American journal of hypertension 2017
Our previous study found expression of GALNT3 gene was reduced in coronary artery disease (CAD) patients, and it contributed to endothelial injury by regulating apoptosis and matrix metalloproteinase (MMP) expression. GALNT3 gene may be a potential target for future therapeutic intervention of CAD. However, none reports linking the GALNT3 gene to susceptibility of CAD. This study investigated the variant associations of GALNT3 gene and CAD. Thirteen single nucleotide polymorphism (SNP) in and around the GALNT3 gene were tagged and analyzed in CAD patients (n = 1515) and control individuals (n = 5019), and the SNPs with CAD were tested with multiple logistic regression analysis in an additive genetic model (with one degree of freedom) after adjusting for age and sex.

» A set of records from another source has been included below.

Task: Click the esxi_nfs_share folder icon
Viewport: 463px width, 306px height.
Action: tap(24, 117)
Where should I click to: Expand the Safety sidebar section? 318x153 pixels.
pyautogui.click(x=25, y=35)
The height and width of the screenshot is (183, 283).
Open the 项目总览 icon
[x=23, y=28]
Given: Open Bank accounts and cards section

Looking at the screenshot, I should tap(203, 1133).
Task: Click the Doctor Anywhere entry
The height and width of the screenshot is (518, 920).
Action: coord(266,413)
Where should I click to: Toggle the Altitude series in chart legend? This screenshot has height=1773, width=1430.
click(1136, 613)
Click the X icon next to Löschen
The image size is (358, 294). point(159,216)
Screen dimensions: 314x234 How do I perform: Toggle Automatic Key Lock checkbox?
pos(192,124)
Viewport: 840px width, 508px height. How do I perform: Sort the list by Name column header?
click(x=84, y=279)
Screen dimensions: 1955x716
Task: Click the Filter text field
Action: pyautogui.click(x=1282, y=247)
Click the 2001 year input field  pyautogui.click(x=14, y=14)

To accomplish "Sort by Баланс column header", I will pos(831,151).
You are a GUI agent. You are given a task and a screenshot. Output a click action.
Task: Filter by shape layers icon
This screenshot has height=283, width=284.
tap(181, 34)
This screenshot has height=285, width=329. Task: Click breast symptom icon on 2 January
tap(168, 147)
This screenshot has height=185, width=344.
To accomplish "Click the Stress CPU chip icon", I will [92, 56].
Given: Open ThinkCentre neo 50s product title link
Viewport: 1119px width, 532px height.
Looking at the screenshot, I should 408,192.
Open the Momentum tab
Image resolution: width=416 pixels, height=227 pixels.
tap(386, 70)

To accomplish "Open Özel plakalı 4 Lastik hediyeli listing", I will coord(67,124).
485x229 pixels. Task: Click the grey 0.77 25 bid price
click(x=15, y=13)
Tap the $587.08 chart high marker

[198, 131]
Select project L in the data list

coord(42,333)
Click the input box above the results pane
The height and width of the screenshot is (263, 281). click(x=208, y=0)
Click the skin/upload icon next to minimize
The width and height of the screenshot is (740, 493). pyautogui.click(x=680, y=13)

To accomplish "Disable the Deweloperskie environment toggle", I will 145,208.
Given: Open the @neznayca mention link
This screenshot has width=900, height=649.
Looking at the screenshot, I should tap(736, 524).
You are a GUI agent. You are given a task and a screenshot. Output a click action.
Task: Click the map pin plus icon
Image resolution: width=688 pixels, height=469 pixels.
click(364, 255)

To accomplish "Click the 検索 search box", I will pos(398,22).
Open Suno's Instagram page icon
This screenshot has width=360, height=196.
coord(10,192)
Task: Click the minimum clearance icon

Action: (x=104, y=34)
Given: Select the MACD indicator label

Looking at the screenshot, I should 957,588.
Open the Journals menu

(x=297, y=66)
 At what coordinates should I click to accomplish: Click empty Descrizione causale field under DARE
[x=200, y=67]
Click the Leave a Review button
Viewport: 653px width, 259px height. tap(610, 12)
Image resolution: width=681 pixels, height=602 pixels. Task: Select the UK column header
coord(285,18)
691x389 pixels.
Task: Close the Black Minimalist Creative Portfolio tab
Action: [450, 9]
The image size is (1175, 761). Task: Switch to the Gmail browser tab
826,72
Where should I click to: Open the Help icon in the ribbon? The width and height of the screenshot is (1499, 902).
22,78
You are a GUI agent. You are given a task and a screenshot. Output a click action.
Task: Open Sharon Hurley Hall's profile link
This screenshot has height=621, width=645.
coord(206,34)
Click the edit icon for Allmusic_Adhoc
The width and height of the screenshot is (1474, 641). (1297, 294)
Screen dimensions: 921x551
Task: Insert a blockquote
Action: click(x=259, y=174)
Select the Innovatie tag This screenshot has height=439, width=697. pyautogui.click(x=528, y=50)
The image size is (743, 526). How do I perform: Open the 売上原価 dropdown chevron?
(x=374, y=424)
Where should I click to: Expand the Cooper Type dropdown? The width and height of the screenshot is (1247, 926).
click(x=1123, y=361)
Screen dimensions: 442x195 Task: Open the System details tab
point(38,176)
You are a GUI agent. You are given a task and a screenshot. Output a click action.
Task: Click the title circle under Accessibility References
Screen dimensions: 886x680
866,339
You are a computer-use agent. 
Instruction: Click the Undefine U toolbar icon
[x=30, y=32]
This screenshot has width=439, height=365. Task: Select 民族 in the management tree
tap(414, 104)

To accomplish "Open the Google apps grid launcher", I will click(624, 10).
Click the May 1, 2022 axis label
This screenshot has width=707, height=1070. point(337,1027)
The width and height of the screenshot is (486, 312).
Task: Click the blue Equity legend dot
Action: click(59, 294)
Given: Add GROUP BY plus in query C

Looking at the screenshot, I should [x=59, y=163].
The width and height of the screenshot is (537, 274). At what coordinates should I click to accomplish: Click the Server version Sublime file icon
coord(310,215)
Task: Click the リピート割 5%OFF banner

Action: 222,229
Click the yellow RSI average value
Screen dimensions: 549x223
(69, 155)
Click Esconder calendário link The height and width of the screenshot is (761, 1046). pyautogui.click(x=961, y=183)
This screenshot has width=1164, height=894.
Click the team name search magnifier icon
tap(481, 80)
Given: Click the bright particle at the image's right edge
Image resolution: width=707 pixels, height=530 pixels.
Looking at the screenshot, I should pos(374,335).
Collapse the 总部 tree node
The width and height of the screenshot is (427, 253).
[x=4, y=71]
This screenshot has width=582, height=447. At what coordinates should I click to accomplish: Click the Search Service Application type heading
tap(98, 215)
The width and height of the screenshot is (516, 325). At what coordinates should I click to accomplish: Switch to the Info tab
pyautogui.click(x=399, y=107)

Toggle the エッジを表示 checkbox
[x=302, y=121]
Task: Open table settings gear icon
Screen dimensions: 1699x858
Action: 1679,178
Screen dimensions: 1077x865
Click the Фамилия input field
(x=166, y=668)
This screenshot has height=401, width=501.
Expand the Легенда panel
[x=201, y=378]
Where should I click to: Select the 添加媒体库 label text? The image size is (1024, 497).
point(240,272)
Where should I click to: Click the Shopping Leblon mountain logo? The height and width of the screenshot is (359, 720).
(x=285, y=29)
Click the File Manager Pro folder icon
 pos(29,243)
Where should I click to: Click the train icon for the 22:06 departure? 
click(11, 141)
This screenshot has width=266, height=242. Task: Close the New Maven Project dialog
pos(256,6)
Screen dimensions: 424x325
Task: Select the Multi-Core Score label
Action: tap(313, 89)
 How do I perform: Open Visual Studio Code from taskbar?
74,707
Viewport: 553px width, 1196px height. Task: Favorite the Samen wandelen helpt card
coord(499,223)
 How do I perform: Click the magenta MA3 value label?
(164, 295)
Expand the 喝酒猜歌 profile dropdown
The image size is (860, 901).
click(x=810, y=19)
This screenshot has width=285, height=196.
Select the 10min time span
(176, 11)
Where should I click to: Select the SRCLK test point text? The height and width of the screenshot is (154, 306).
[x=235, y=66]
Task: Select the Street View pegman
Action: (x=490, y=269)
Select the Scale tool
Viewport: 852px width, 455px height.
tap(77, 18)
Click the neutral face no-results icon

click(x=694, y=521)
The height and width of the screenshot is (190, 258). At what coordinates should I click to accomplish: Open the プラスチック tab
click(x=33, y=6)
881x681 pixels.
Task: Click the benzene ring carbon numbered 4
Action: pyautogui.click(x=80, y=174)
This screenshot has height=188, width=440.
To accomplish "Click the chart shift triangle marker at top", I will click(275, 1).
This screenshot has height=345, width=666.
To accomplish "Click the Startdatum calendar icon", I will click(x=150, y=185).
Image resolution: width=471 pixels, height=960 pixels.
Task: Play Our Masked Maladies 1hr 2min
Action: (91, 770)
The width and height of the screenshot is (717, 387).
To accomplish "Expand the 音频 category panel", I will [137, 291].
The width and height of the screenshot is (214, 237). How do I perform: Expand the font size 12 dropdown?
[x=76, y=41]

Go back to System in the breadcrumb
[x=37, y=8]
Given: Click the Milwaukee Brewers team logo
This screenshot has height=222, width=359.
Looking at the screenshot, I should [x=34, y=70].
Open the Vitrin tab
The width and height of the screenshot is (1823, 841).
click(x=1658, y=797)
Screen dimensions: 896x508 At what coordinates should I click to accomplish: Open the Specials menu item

Expression of GALNT3 gene was detected by real-time PCR and Western blot. Luciferase reporter assays were used to detect the allele-specific effect of rs4621175 on transcriptional activity. Two GALNT3 markers, rs13427924 and rs4621175, were significantly associated with CAD (odds ratio [OR] = 0.87, p = 1.01 × 10-3 and OR = 0.75, p = 2.51 × 10-4, respectively), and the risk A allele of rs4621175 was associated with lower GALNT3 expression in both mRNA and protein level; also, A allele showed decreased reporter activity. In addition, we found the level of GALNT3 negatively correlated with MMP-2 gene expression. This study identified GALNT3 as a novel gene that rendered patients susceptible to CAD, and the A allele of a disease-associated variant rs4621175 linked reduced CAD risk through decreased GALNT3 expression. These results confirmed the role of GALNT3 gene in CAD and provided new insights into the genetic regulation of the GALNT3 gene with respect to the pathogenesis of CAD.